Hillary Clinton and her team watched as the vote tallies came in Tuesday night, coloring the map red in places they thought would be blue. While many of Clinton’s supporters left around midnight, most of them stayed, often wiping tears and consoling one another. Those remaining embraced each other and sang along to “Don’t Stop Believing,” even as the networks continued to call states for Donald Trump.
They would not see the woman they hoped to elect here, and the news that they likely would not see that woman occupy the Oval Office in January had not quite sunk in. Around 2 a.m., Clinton Campaign Chairman John Podesta took the stage to encourage them to go home. “We will have more to say tomorrow,” he said. “She is not done yet.”
Yet above them, the glass ceiling of the Jacob Javits Center in midtown Manhattan remained solidly in place.
It was over. Around 2:45 a.m., Clinton called to concede a race she thought would make her the first woman president of the United States to a man she and the current holder of that office repeatedly described as temperamentally unfit to hold it.
Voters rejected her plea to lead what would be, in essence, President Obama’s third term. And they re-elected a Republican Senate and House to make their message even clearer. The vaunted Obama electorate did not turn out in the way Democrats had hoped to defend a historic president’s legacy. Latino voters, viewed as a key component of the Clinton coalition, did not turn out in the numbers the campaign had hoped. Meanwhile, Trump’s supporters remained as loyal as they’ve ever been, and multiplied. It was Trump who would expand the map, delivering victories for Republicans in states that have voted Democratic for decades. The candidate who pledged to build a wall tore down the blue one Democrats hoped would shield them.

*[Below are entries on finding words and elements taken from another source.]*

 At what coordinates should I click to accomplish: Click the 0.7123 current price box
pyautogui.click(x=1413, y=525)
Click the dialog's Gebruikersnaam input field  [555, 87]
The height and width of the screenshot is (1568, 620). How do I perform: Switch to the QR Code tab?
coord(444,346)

“We will be trying to figure out for months, if not years, to come just what was this election was really all about and what’s going on with the American public,” former Philadelphia Mayor Michael Nutter told RealClearPolitics on the floor of the Javits Center as results continued to roll in.
“I thought it was her moment. She is a fighter. And she works hard. She’s been through a whole lot. She has a very serious message. She laid out the most detailed set of policies,” he said. “But in some ways, I’m not sure the American public wanted a whole lot of details. … There’s a mindset change taking place that I’m not sure many of us understand is all about.”

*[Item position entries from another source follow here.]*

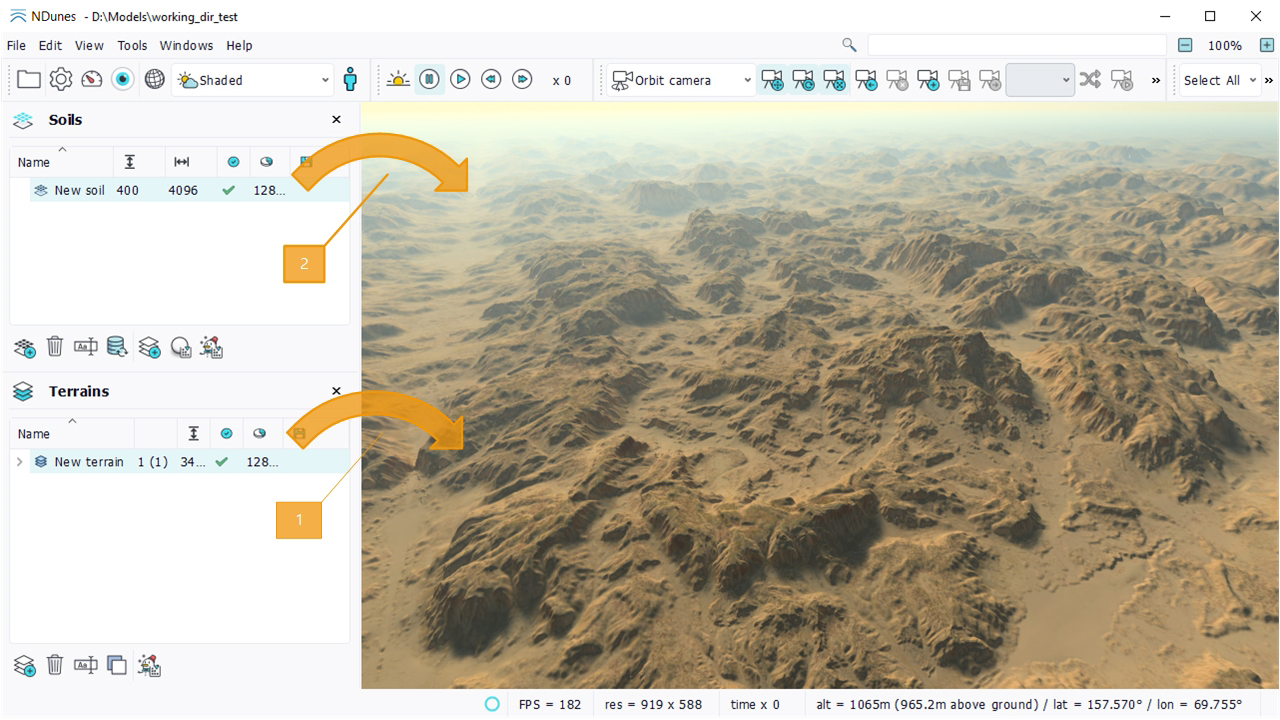Click the globe icon in toolbar
The image size is (1280, 720).
[154, 80]
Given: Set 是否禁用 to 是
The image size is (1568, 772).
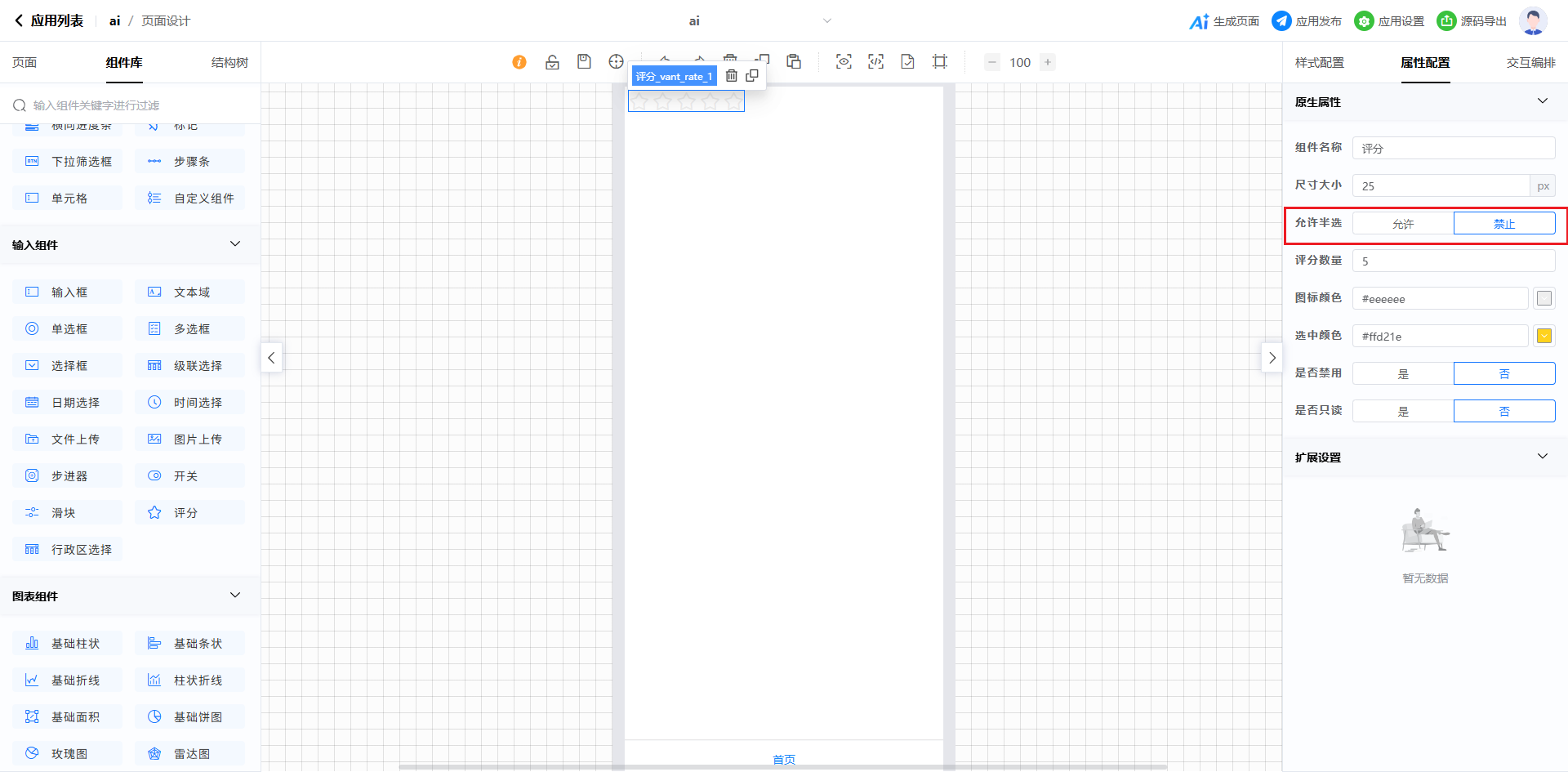Looking at the screenshot, I should 1403,374.
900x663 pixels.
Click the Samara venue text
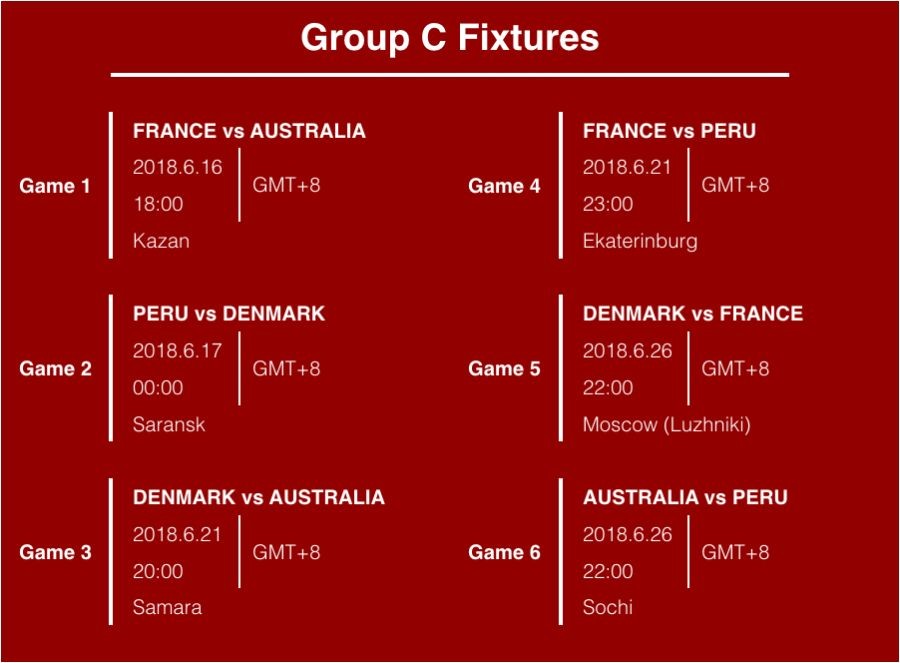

“It’s the most stunning election in my lifetime,” he said, echoing the reaction of much of the country.
“Clearly there are more Trump supporters than we thought,” said a discouraged Kim Frederick, a Texas delegate and grassroots organizer, as she left Clinton’s Election Night headquarters wearing a blue “She’s Fighting for Us” shirt and holding a pair of boxing gloves. “She’s done everything she can do -- given what the media does to her, what the Republicans do to her, what the FBI did to her. What more can she do?”

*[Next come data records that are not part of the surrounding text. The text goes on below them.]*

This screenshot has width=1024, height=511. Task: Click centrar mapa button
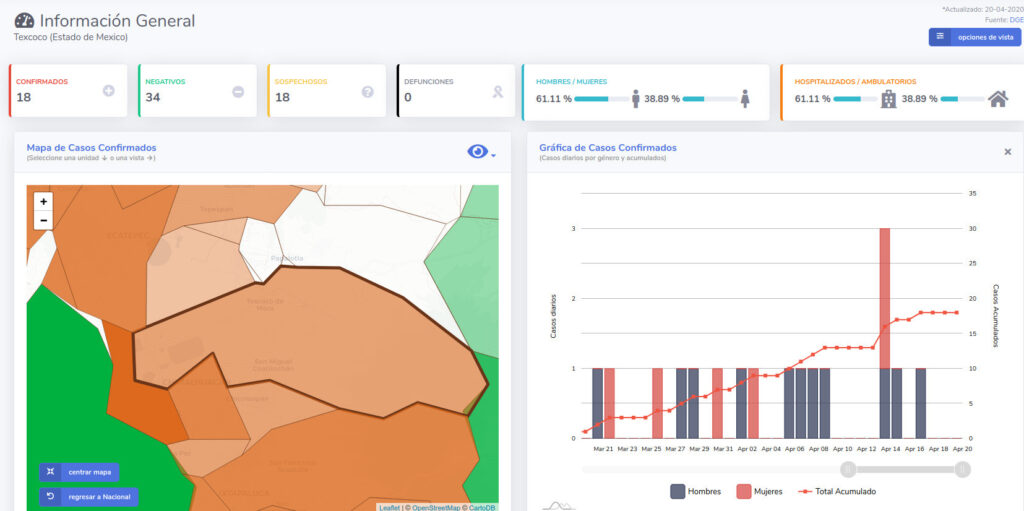80,472
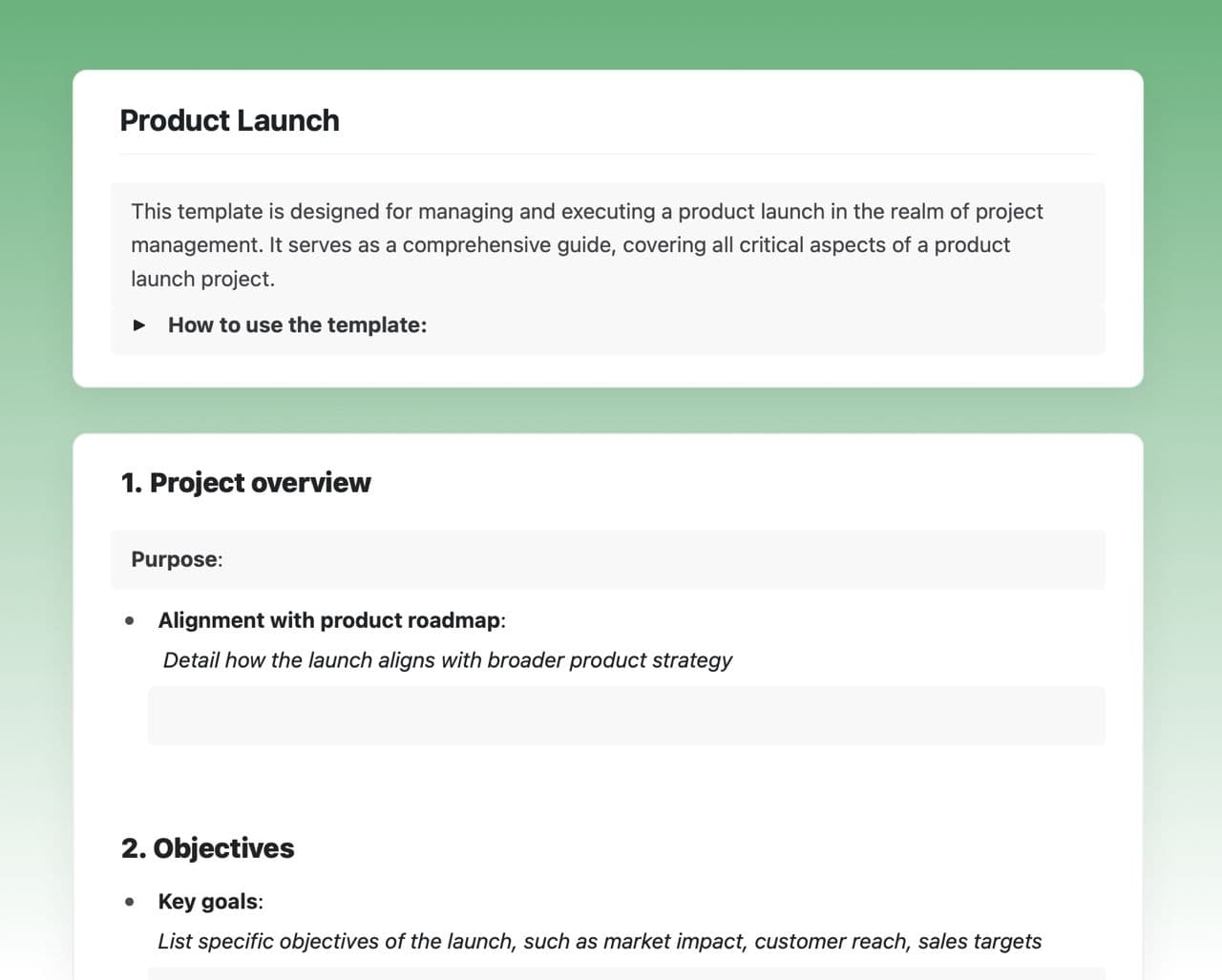The image size is (1222, 980).
Task: Click the divider line below 'Product Launch'
Action: coord(607,154)
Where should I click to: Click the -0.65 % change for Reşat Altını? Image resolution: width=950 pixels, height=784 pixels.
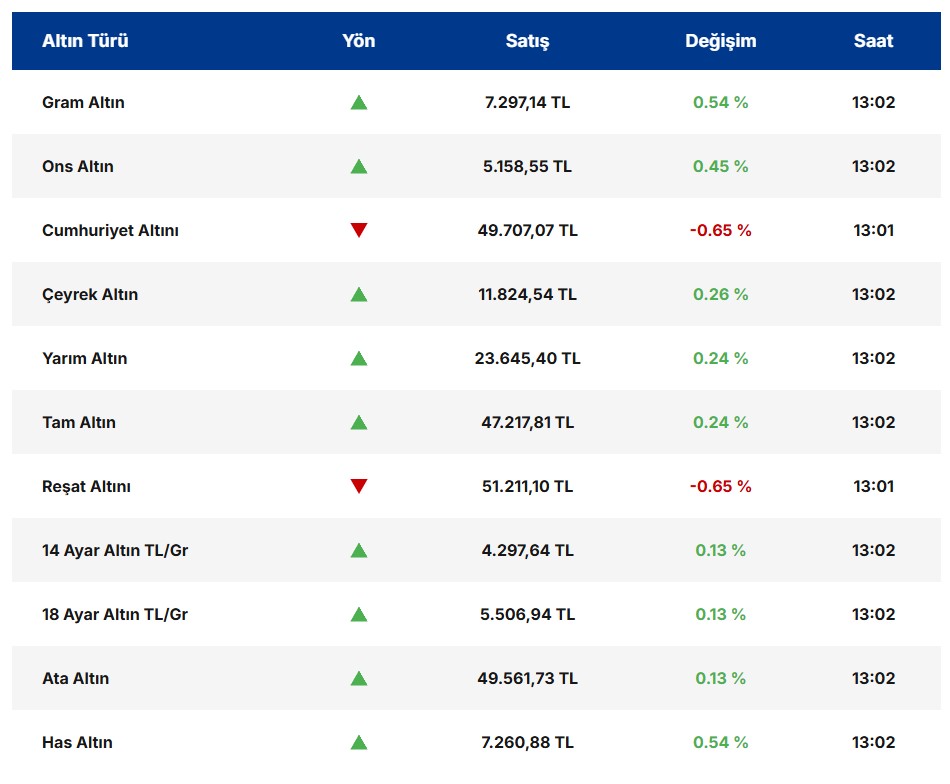point(720,486)
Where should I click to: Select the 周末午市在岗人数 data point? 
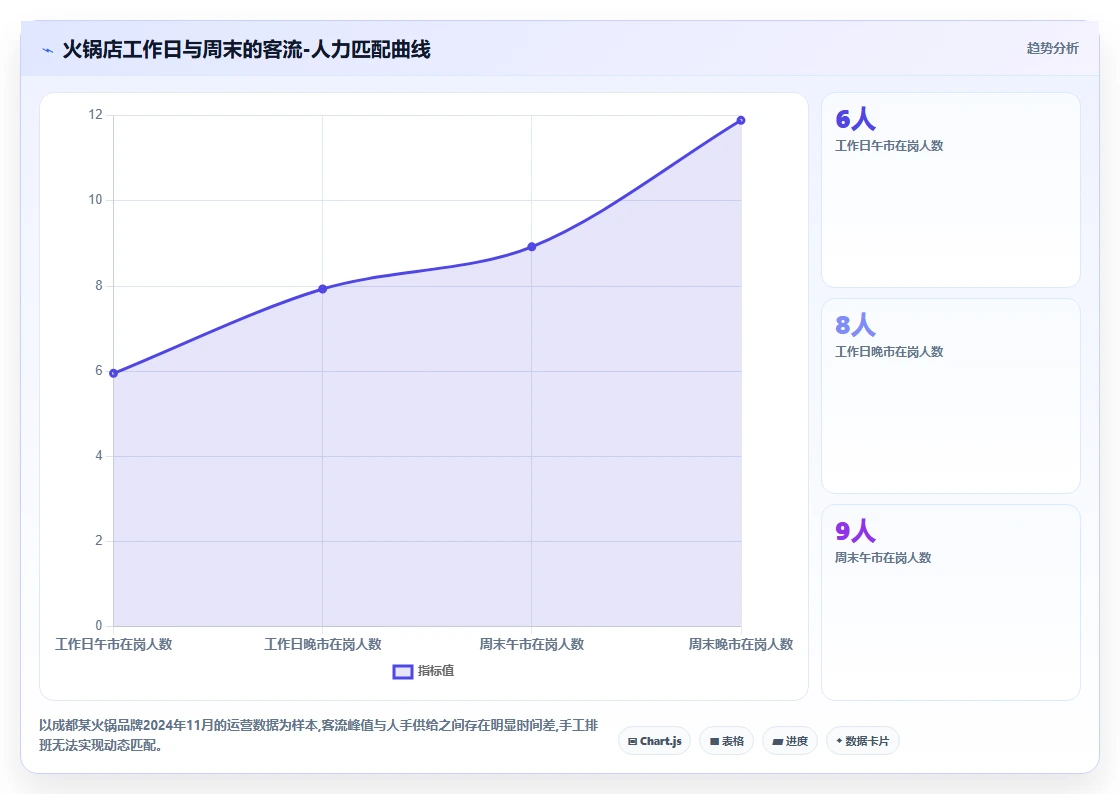coord(531,246)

By conventional campaign standards, there was little she could have done. She vastly outraised, outspent, and out-organized her opponent, who eschewed the traditional constructs of a presidential campaign to follow his instincts and what he believed was a political movement. Though often off message, Trump consistently attacked Clinton as the embodiment of the establishment and politics as usual. In the final days, he hammered away at the FBI investigation into her emails and rising costs of Obamacare premiums. Clinton campaign emails, which authorities believe were hacked by the Russian government and released by WikiLeaks, helped him paint a picture of his opponent as a political opportunist.
The historic visual the Clinton campaign put together on the eve of the election in Philadelphia, where Obama passed the political baton to his chosen successor, further illustrated Trump’s point. Ninety percent of Trump supporters disapproved of Obama’s job performance, even as a majority of the country approved of it in previous polls. Much of the president’s legacy now hangs in the balance, including a Supreme Court vacancy and, perhaps, others to come.
Clinton did not immediately respond to what had happened. She would leave her comments for another day.